Linux APIs are unstable and subject to change at Linus’ will, breaking complete backward compatibility, while at least OSes like Windows offers emulation layer so stable and well documented even Linux can emulate them (Wine, Mono) and can runs win32 applications back and forth between Windows 2000 and Windows 7, if not more. Without requesting companies to release their source code to recompile it against updated SDKs (if it ever compiles at all).
That’s real life and not your conception of how the world should run. I can understand your defeatism not being amongst the leaders, but actually what makes the world spin is a market. There is no to little market into Linux. Its success is only due because it is “good enough” and free. It’s like between a young good looking yet expensive whore and an old but free brat, which one would you visit on a daily fashion ? Idealism have its limits when faced with pragmatism and real life.
So until Linux gets some facts together and a complete internal and external surgery, it will only remains a large load of hacks glued together by millions of coders having no common conception and leadership about what matters to common people and companies. I can understand it’s feeling good believing being part of a greater pool, claiming for a greater good, accusing market shares, pointing finger at people not following your dreams. Now wake up and grow up.
Make this happen and I will switch to Linux immediately:
* Run Adobe Lightroom (or a fairly comparable photo editing software) with no problems;
* Make GUI as responsive as it is in Windows 7/8;
* Make sound card and video card run without any issues and with full acceleration.
Until then, Linux is no-go to me. I have tried “Darktable” as a replacement for Lightroom, and frankly, that sucked big time. GIMP is NOT and option, as GIMP is a replacement more for a Photoshop than Lightroom, and I really don’t need or want a Photoshop.

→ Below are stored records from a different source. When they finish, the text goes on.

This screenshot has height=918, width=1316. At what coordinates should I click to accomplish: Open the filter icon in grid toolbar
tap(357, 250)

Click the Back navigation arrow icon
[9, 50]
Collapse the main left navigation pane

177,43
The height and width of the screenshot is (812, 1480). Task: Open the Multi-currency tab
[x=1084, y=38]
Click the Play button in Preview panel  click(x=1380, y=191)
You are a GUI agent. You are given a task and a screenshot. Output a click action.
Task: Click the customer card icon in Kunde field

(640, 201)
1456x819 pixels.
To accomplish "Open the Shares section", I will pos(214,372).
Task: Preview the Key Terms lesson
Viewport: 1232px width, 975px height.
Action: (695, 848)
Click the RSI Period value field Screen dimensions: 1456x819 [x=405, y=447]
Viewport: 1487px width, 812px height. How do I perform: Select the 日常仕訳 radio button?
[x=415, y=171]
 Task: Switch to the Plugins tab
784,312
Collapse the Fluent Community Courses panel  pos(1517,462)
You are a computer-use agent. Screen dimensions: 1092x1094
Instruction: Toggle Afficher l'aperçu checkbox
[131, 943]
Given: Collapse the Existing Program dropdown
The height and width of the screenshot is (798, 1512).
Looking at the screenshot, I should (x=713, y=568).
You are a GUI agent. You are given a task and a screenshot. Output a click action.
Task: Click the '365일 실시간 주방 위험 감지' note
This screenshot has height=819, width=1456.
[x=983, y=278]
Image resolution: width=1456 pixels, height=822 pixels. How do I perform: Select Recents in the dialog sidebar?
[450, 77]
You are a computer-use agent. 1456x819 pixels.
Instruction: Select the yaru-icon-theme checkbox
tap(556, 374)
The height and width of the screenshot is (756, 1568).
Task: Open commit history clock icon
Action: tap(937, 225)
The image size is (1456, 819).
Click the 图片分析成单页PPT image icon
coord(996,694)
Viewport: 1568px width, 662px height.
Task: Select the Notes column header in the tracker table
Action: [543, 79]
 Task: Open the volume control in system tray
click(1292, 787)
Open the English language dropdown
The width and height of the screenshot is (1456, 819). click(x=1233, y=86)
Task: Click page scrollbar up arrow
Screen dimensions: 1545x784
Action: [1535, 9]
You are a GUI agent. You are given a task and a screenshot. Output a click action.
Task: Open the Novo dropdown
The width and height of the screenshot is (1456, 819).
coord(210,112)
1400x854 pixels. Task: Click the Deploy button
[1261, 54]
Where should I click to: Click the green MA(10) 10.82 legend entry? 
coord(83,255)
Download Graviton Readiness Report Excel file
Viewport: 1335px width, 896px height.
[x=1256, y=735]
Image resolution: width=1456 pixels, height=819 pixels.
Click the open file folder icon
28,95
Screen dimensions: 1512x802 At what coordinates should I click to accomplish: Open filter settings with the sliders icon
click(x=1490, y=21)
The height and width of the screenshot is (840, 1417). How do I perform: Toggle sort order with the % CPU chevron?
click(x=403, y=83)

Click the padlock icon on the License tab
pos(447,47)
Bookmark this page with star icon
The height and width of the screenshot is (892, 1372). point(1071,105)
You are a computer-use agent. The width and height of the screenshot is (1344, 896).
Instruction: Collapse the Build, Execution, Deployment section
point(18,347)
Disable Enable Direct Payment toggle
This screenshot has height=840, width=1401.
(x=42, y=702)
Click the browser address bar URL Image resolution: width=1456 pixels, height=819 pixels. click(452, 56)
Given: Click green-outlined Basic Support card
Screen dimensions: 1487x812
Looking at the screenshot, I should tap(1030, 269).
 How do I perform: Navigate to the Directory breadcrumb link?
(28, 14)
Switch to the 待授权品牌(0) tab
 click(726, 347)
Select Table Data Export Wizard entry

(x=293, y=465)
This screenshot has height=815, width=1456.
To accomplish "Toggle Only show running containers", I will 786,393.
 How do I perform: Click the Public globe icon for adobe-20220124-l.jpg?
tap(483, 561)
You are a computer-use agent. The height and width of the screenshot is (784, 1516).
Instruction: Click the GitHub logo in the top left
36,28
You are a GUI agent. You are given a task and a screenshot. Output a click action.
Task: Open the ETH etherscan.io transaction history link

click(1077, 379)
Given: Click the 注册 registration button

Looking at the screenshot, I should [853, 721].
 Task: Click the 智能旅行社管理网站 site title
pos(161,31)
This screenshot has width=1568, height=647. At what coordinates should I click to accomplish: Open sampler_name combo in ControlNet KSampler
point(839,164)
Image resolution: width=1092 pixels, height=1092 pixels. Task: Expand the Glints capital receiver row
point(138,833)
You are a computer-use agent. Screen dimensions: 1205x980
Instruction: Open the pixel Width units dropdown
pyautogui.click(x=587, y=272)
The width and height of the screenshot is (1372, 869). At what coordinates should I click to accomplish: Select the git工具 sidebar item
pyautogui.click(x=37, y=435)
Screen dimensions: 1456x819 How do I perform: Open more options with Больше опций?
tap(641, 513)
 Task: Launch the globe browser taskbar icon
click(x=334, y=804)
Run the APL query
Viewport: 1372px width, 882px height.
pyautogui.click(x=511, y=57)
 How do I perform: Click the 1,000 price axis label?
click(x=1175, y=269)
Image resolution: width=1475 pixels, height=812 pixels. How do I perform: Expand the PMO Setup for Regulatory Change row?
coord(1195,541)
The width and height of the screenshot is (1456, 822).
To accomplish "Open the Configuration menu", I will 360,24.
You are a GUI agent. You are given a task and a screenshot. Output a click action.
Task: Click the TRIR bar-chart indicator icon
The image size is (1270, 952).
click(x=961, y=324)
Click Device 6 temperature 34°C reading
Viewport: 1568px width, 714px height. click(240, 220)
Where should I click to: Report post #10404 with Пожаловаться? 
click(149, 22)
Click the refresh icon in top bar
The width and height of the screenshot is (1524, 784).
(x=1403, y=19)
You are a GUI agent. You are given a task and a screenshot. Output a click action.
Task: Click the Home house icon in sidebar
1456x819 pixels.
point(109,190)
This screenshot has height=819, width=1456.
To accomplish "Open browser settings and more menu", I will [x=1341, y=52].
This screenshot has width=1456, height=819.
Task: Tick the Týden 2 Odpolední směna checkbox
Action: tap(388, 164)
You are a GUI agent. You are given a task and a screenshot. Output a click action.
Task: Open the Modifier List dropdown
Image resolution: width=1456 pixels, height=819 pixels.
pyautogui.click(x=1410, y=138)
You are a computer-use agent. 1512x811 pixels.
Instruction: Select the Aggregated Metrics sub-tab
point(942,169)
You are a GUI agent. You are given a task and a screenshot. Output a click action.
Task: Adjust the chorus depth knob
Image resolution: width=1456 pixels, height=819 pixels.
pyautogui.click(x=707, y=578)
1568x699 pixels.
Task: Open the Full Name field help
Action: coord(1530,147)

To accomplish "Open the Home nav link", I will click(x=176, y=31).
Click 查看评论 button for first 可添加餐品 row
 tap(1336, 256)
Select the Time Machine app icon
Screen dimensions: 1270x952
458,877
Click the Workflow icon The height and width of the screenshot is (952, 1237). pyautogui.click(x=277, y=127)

Indeed, and then try to get your colourspace sorted under Linux, which has all sorts of problems – forgetting profiles, not being supported by the 3rd party drivers for your graphics card, editing config files manually, problems with multiple monitors… And then you get onto printing. Proper printing where you correctly use all the inks in a high-end printer is an exercise in frustration that brings me back to Windows or Mac every time. And that’s just the photography end of things.
It’s unfortunate, I use Linux for most things, but it most certainly isn’t anywhere near being able to replace Windows for me unfortunately.
“pulseaudio”.
I admit, pulseaudio is getting better– it’s almost to the point where it’s release-worthy.
Too bad we’ve had to deal with it for the past 10 years.